INFO:agent_framework._workflows._magentic:Building Magentic workflow with 3 participants



Building Magentic Workflow with 5 specialized agents...
✓ Workflow built successfully!
  - Registered agents: 3
  - Manager model: gpt-5-mini with enhanced parameters
  - Max rounds: 6

⚠️  Note: 5-agent workflows using gpt-5-mini can take a few minutes to complete.


## Step 11: Define the Task

We'll use a complex task that exercises all five agents:

- **Planner**: Decomposes the multi-part analysis
- **Executor**: Coordinates research and execution
- **Coder**: Writes code to calculate energy consumption and CO2 emissions
- **Verifier**: Validates calculations and assumptions
- **Generator**: Synthesizes findings into a comprehensive report

This task requires data analysis, computational verification, and structured output—ideal for demonstrating the multi-role workflow.

In [9]:
task = (
    "I'm build a ai system that help reasoning and problem parsing capabilities. "
)

print("\n" + "=" * 80)
print("TASK:")
print("=" * 80)
print(task)
print("=" * 80)


TASK:
I'm build a ai system that help reasoning and problem parsing capabilities. 

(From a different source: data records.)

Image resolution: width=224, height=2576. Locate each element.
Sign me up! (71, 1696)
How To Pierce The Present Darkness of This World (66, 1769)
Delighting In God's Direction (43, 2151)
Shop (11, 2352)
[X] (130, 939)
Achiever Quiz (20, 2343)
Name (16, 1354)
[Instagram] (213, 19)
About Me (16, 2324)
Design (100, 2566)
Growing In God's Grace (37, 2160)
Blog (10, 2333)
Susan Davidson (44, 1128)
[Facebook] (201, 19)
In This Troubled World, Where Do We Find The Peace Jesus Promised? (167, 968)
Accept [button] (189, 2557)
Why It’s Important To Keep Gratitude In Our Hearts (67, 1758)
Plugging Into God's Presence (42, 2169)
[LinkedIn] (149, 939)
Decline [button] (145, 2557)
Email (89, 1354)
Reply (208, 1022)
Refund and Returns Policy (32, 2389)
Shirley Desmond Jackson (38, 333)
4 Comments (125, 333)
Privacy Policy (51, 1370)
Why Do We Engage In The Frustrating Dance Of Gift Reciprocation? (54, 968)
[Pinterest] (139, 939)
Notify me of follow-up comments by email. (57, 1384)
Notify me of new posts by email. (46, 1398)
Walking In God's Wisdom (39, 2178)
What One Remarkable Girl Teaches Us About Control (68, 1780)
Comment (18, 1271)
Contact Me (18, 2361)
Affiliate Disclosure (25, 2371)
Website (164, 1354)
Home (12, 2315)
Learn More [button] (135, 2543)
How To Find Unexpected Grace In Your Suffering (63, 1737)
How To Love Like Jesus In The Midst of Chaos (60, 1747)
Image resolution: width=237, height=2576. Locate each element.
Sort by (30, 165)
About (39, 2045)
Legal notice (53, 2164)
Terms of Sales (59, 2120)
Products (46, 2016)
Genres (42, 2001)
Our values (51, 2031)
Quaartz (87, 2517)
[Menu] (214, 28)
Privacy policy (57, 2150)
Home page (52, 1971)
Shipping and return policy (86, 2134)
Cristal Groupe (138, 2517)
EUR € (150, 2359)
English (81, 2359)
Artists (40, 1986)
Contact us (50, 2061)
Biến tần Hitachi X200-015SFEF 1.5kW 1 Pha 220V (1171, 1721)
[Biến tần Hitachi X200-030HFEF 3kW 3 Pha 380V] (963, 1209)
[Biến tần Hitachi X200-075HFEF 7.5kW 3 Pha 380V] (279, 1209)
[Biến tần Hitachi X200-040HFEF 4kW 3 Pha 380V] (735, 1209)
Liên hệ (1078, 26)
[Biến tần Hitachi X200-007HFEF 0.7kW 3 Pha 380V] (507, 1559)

## Step 12: Understanding Workflow Events

The workflow emits several event types during execution:

- **`MagenticOrchestratorMessageEvent`**: Manager's planning, agent selection, and coordination messages
- **`MagenticAgentDeltaEvent`**: Streaming text chunks from agents (real-time output)
- **`MagenticAgentMessageEvent`**: Complete agent messages after streaming finishes
- **`MagenticFinalResultEvent`**: The workflow's final result when complete
- **`WorkflowOutputEvent`**: Structured output data from the workflow

By handling these events, we can observe:
- Which agent the manager selects for each step
- The manager's reasoning for agent selection
- Real-time progress as agents work
- Final results and completion status

## Step 13: Execute the Workflow with Streaming

Now we'll execute the workflow and observe the orchestration in action:

- Watch the manager select appropriate agents for each step
- See streaming output as agents work
- Observe the coordination between planning, execution, coding, verification, and generation

**Note**: This may take several minutes depending on task complexity and API response times.

In [10]:
import time
from datetime import datetime

print("\nStarting workflow execution...")
print(f"Started at: {datetime.now().strftime('%H:%M:%S')}")
print("⏳ This may take 1-3 minutes for complex tasks...\n")

last_stream_agent_id: str | None = None
stream_line_open: bool = False
final_output: str | None = None
event_count = 0
start_time = time.time()

try:
    async for event in workflow.run_stream(task):
        event_count += 1
        if event_count % 10 == 0:
            elapsed = time.time() - start_time
            print(f"\n[Progress: {event_count} events, {elapsed:.1f}s elapsed]\n", flush=True)

        if isinstance(event, MagenticOrchestratorMessageEvent):
            print(f"\n[ORCHESTRATOR:{event.kind}]\n")
            print(f"{getattr(event.message, 'text', '')}\n")
            print("-" * 80)

        elif isinstance(event, MagenticAgentDeltaEvent):
            if last_stream_agent_id != event.agent_id or not stream_line_open:
                if stream_line_open:
                    print()
                print(f"\n[STREAMING:{event.agent_id}]: ", end="", flush=True)
                last_stream_agent_id = event.agent_id
                stream_line_open = False
            if event.text:
                print(event.text, end="", flush=True)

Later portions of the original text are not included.